Des employés d’Héma-Québec se dotent d’un mandat de grève

Les employés d'Héma-Québec renégocient leur contrat de travail depuis 2016.
Photo: Michaël Monnier Le Devoir Les employés d'Héma-Québec renégocient leur contrat de travail depuis 2016.

Les employés d’Héma-Québec à Montréal ont voté samedi matin pour un mandat de grève illimité, qui pourra être utilisé à un moment ultérieur.

Les quelque 350 employés — des techniciens de laboratoire, des assistants techniques en laboratoire et d’autres travailleurs d’Héma-Québec à Montréal — ont voté à 99 % pour le mandat de grève lors d’une assemblée générale.

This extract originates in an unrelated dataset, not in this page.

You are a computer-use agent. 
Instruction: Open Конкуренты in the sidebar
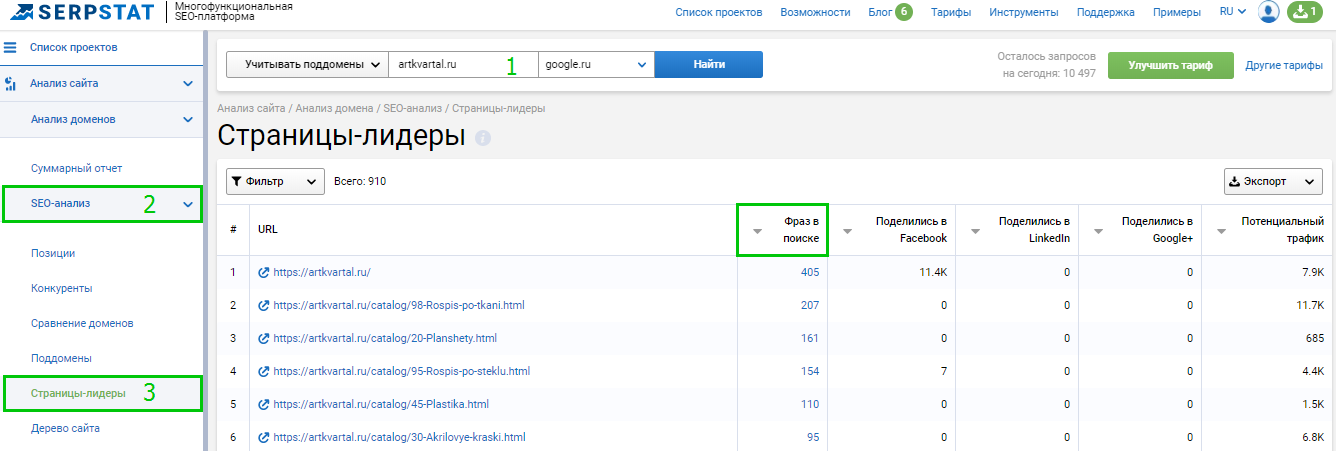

Les employés, qui renégocient leur contrat de travail depuis 2016, disent avoir perdu patience, car, selon eux, la question salariale piétine. Les discussions sur les clauses non pécuniaires, en revanche, avançaient bien.

Sophie Larouche, porte-parole des syndicats d’Héma-Québec à Montréal, a expliqué en entrevue que la partie patronale ne pouvait pas présenter d’offre salariale parce qu’elle ne disposait pas d’un mandat du Conseil du trésor.

Les employés attendent l’offre salariale depuis 2016, selon Mme Larouche.

Les syndicats espèrent ne pas avoir à utiliser ces journées de grève et revenir rapidement à la table de négociations pour conclure le tout avant l’été, a-t-elle ajouté.

Héma-Québec est soumis à la loi sur les services essentiels, alors si une grève est nécessaire, les syndicats devront négocier pour déterminer quelle proportion des travailleurs devra rester en poste pendant cette période.

« Pour l’instant, on est encore juste allés chercher le vote de grève, il n’y a rien sur le plan des services essentiels qui a été démarré », a précisé Sophie Larouche.

Les travailleurs d’Héma-Québec à Montréal sont représentés par trois syndicats affiliés à la Fédération de la santé et des services sociaux (FSSS-CSN).